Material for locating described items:
----------
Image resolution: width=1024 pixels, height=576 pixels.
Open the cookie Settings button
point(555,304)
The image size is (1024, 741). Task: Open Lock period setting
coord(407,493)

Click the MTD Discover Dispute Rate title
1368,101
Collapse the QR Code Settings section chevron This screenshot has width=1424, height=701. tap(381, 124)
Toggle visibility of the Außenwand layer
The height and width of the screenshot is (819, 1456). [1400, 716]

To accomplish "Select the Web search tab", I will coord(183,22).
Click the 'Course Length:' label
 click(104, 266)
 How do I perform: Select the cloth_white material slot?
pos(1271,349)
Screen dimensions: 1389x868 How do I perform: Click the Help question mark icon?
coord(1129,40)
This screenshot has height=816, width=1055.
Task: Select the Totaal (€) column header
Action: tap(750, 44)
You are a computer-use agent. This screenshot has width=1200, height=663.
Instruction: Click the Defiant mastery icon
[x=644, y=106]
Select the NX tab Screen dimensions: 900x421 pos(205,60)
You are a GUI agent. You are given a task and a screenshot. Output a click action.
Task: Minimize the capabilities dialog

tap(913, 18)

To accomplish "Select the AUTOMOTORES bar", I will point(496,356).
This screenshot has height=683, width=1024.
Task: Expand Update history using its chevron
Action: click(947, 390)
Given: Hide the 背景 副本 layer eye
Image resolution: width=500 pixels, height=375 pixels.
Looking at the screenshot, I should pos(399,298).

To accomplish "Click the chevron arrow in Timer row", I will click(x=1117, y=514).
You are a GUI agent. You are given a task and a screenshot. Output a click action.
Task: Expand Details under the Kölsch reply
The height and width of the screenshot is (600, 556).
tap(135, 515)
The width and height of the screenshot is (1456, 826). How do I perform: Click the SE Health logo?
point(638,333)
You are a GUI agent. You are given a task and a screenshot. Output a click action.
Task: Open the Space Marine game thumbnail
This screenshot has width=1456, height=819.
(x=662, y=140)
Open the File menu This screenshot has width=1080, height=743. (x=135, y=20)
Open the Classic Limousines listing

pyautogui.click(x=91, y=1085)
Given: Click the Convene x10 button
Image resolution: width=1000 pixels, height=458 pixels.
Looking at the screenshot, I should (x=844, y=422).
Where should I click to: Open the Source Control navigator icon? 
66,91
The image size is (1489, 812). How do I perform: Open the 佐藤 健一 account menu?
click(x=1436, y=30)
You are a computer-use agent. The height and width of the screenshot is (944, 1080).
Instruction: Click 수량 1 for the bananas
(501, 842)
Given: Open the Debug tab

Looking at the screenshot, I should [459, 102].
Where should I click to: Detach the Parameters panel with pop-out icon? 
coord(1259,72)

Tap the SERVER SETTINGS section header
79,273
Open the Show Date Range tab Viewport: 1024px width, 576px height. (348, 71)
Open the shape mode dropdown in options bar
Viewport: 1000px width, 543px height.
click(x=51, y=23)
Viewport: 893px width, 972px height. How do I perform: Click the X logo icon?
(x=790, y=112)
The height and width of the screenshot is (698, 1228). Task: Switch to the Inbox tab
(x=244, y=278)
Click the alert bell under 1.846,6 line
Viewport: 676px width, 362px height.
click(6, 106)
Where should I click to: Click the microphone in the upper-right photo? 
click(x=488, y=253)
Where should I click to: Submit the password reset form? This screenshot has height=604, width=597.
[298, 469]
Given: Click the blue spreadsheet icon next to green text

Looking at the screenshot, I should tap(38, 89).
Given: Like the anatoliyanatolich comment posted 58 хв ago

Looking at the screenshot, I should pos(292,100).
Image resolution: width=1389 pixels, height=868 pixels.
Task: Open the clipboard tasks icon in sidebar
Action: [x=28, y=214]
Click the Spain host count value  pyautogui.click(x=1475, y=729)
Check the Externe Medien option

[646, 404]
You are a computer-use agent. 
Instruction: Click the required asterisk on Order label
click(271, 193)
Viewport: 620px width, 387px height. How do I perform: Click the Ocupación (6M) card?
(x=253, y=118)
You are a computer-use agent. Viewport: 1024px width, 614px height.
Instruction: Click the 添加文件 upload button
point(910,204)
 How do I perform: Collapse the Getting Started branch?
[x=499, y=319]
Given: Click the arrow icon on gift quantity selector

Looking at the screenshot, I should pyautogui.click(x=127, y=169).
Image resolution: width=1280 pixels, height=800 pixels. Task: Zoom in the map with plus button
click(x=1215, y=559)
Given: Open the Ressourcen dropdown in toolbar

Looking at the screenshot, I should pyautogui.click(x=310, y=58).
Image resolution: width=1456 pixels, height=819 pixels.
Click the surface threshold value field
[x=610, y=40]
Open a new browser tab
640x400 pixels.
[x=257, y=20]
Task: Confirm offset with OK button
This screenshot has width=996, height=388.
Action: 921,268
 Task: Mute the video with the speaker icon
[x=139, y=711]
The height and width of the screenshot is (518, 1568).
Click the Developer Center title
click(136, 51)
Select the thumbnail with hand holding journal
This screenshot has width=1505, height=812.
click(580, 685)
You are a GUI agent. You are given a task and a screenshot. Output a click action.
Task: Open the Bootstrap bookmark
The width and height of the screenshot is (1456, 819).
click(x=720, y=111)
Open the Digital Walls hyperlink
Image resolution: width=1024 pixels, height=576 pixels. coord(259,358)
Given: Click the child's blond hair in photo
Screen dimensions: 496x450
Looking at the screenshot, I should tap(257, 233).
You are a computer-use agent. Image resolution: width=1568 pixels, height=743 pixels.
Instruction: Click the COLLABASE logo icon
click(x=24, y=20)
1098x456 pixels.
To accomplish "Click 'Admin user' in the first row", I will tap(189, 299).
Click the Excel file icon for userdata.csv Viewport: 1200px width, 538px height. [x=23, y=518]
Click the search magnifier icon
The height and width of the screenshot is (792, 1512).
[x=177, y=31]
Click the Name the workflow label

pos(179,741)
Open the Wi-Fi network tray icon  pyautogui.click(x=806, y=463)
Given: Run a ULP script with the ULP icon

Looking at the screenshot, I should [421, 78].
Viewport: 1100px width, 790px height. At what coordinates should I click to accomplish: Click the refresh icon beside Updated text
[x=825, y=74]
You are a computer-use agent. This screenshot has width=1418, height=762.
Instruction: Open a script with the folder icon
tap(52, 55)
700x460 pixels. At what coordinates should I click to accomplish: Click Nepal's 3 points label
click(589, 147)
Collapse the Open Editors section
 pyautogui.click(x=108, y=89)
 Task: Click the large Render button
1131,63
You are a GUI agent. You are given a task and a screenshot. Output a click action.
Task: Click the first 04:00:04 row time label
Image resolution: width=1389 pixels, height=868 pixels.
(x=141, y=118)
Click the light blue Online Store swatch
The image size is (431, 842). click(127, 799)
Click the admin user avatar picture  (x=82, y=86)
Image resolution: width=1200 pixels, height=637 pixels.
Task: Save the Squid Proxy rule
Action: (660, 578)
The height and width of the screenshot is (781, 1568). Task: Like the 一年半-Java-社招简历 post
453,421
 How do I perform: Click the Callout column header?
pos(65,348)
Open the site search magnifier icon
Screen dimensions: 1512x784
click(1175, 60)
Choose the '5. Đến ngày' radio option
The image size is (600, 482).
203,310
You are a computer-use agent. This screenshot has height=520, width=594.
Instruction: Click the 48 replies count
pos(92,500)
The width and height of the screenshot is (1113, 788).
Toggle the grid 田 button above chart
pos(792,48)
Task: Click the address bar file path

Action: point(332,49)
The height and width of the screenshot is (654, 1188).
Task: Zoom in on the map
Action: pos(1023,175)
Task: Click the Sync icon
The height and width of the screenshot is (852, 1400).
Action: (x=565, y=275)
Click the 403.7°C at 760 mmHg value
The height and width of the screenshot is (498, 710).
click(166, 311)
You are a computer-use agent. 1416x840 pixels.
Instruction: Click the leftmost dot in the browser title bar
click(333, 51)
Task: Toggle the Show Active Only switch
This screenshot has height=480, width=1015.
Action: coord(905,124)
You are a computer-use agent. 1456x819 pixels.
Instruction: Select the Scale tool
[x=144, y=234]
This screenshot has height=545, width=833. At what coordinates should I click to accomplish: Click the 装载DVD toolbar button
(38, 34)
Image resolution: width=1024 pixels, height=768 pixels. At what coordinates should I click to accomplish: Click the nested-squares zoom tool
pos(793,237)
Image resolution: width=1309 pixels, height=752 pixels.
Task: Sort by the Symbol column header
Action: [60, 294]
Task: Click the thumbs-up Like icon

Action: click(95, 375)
----------
◆ WHAT TO WORK ON ◆
Swap "cookie" for "privacy" in everything from the start of the material above down to the line containing "Select the NX", and give those lines again with nothing else changed.

◆ SOLUTION BELOW ◆
Image resolution: width=1024 pixels, height=576 pixels.
Open the privacy Settings button
point(555,304)
The image size is (1024, 741). Task: Open Lock period setting
coord(407,493)

Click the MTD Discover Dispute Rate title
1368,101
Collapse the QR Code Settings section chevron This screenshot has width=1424, height=701. tap(381, 124)
Toggle visibility of the Außenwand layer
The height and width of the screenshot is (819, 1456). [1400, 716]

To accomplish "Select the Web search tab", I will coord(183,22).
Click the 'Course Length:' label
 click(104, 266)
 How do I perform: Select the cloth_white material slot?
pos(1271,349)
Screen dimensions: 1389x868 How do I perform: Click the Help question mark icon?
coord(1129,40)
This screenshot has height=816, width=1055.
Task: Select the Totaal (€) column header
Action: tap(750, 44)
You are a computer-use agent. This screenshot has width=1200, height=663.
Instruction: Click the Defiant mastery icon
[x=644, y=106]
Select the NX tab Screen dimensions: 900x421 pos(205,60)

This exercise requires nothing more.